— Trecho do documento —
════════

A avaliação das emissões de gases de efeito estufa (GEE) no ciclo de vida de veículos elétricos e híbridos, utilizando combustíveis fósseis e biocombustíveis, em condições diversas, resulta na publicação de estudos de emissões com resultados discrepantes e até contraditórios, que impõem uma análise cuidadosa.
Uso de biocombustíveis na mobilidade será tema da BBEST & IEA Bioenergy Conference 2024

São Paulo, outubro de 2024 – Qual a melhor tecnologia para a rápida descarbonização dos automóveis, de forma a atender efetivamente a necessidade de redução nas emissões de gases de efeito estufa (GEE)? Veículos elétricos à bateria, veículos híbridos puros a etanol ou gasolina ou híbridos plug-in?

“A todo momento é divulgado um novo estudo sugerindo que, em termos de emissões de gases de efeito estufa, a melhor tecnologia para descarbonizar os automóveis é essa ou aquela”, pontua Luiz Augusto Horta Nogueira, especialista em estudos energéticos do Núcleo Interdisciplinar de Planejamento Energético (NIPE) da Unicamp. “Na realidade, o resultado depende dos critérios utilizados para as análises, que, infelizmente, muitas vezes atendem mais a interesses econômicos e geopolíticos do que efetivamente técnicos e científicos”, complementa.

De fato, esse é o caso de estudos recentemente publicados, comparando tecnologias de propulsão veicular em termos de descarbonização, que apresentam dados distintos e, por vezes, contraditórios, basicamente porque utilizam diferentes critérios metodológicos (veja infográfico ao final da matéria).

Contabilidade de carbono

A definição de critérios objetivos para avaliação do nível de descarbonização dos biocombustíveis foi tema de pedido formal do governo brasileiro à Agência Internacional de Energia (IEA). A justificativa foi a necessidade da existência de um documento formal, que pudesse balizar as discussões sobre o tema na reunião do G20, prevista para ocorrer em novembro no Brasil.

Desse pleito resultou o relatório Contabilidade de carbono para biocombustíveis sustentáveis, apresentado pela IEA em outubro, durante a reunião preparatória do G20, em Foz do Iguaçu (PR). O documento não define os critérios técnicos efetivos para avaliação das emissões de carbono associadas à produção e uso dos biocombustíveis, mas aponta uma série de fatores que devem ser considerados nas análises.

De acordo com Nogueira, há uma boa concordância nas estimativas das emissões de carbono na maioria dos estudos e políticas de biocombustíveis. Para o especialista, os resultados podem variar entre diferentes biocombustíveis e contextos de produção, mas as metodologias de análise de ciclo de vida são robustas e as causas são bem compreendidas. “As dificuldades surgem principalmente nas avaliações das emissões associadas às mudanças indiretas no uso da terra, denominadas ILUC (Indirect Land Use Change), adotadas em alguns estudos, que fazem uso de cenários hipotéticos dificilmente comprováveis”, diz Nogueira.

════════

— Trecho dos dados —
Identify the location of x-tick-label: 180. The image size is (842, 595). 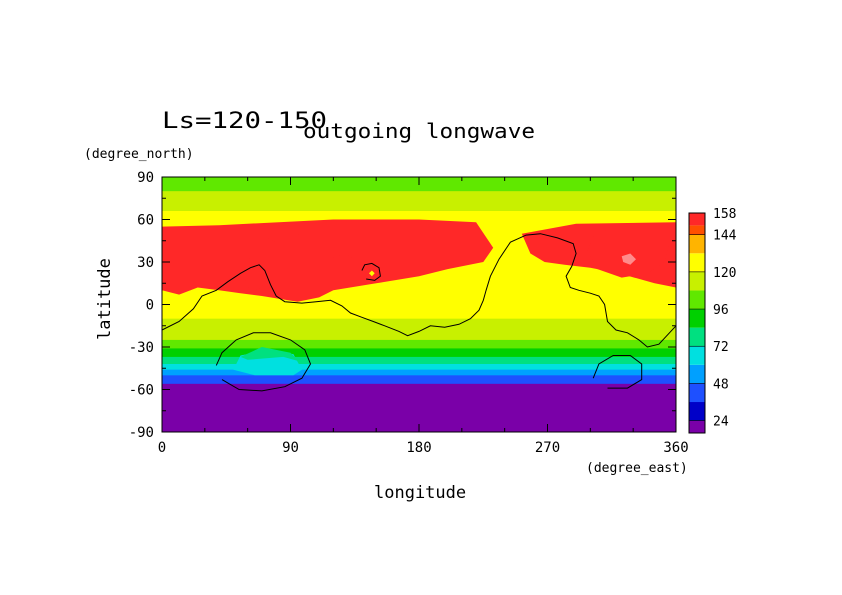
(418, 448).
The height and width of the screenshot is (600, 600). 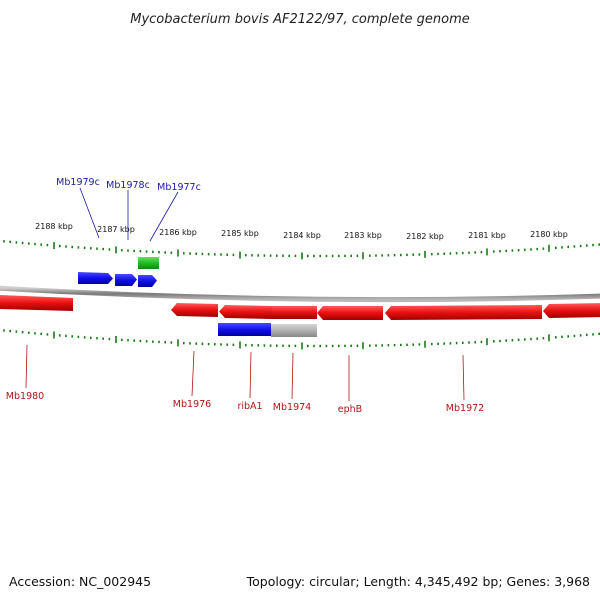 What do you see at coordinates (302, 340) in the screenshot?
I see `tick-ruler-reverse` at bounding box center [302, 340].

════════

— Partes do exercício —
**A.** Traduza para o inglês esta frase do texto sobre biocombustíveis: "O documento não define os critérios técnicos efetivos para avaliação das emissões de carbono associadas à produção e uso dos biocombustíveis, mas aponta uma série de fatores que devem ser considerados nas análises."
**B.** Por favor, atualize o trecho do texto sobre biocombustíveis que começa em "São Paulo, outubro" e segue até "ou híbridos plug-in?", substituindo "automóveis" por "carros".
Os dados não são necessários para esta atividade.

— Resultados por tarefa —
**A.** The document does not define the actual technical criteria for assessing the carbon emissions associated with the production and use of biofuels, but it points to a series of factors that should be considered in the analyses.

**B.**
São Paulo, outubro de 2024 – Qual a melhor tecnologia para a rápida descarbonização dos carros, de forma a atender efetivamente a necessidade de redução nas emissões de gases de efeito estufa (GEE)? Veículos elétricos à bateria, veículos híbridos puros a etanol ou gasolina ou híbridos plug-in?